His former tutors at University College London, where he was a student between 2005 and 2008, described him as "well-mannered, quietly spoken, polite and able" and said he never gave any cause for concern.

He was president of the institution's Islamic society between 2006 and 2007, a spokesman confirmed.

Nigerian-born Abdulmutallab is being held at a federal prison in Michigan on a charge of trying to destroy an aircraft.

He apparently wrote of his loneliness and struggle between liberalism and Islamic extremism in a series of postings on Facebook and in Islamic chatrooms, the Washington Post reported today.

In January 2005, when he was attending boarding school, he wrote: "I have no one to speak too. No one to consult, no one to support me and I feel depressed and lonely. I do not know what to do. And then I think this loneliness leads me to other problems."

Home Secretary Alan Johnson said it was unlikely that Abdulmutallab acted alone and revealed that he was banned from entering Britain and placed on a "watch list" earlier this year.

Mr Johnson said the alleged terrorist was refused a new visa and was monitored since last May after applying for a bogus course.
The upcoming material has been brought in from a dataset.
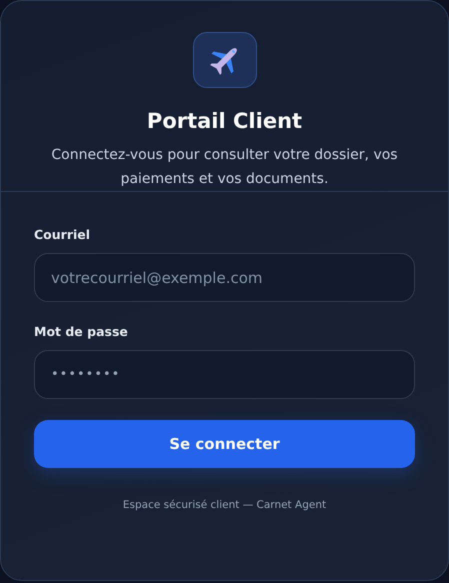 Image resolution: width=449 pixels, height=583 pixels. What do you see at coordinates (224, 444) in the screenshot?
I see `login-button: Se connecter` at bounding box center [224, 444].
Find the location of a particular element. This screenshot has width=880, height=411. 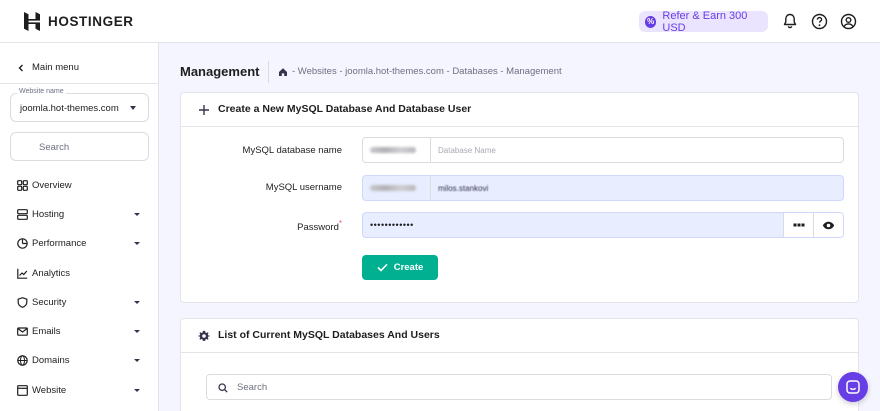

Abdulmutallab's wealthy family said they believe he was radicalised while attending the British International School in Lome, the capital of Togo.

After he broke off contact, they approached foreign security agencies expressing concern about his state of mind and requesting "assistance to find and return him home".

British police and MI5 have been diverting resources to investigate the importance of the Nigerian's links to London.

Throughout the weekend, search teams combed the imposing mansion block in Mansfield Road, close to Oxford Street, where Abdulmutallab used to live in the capital.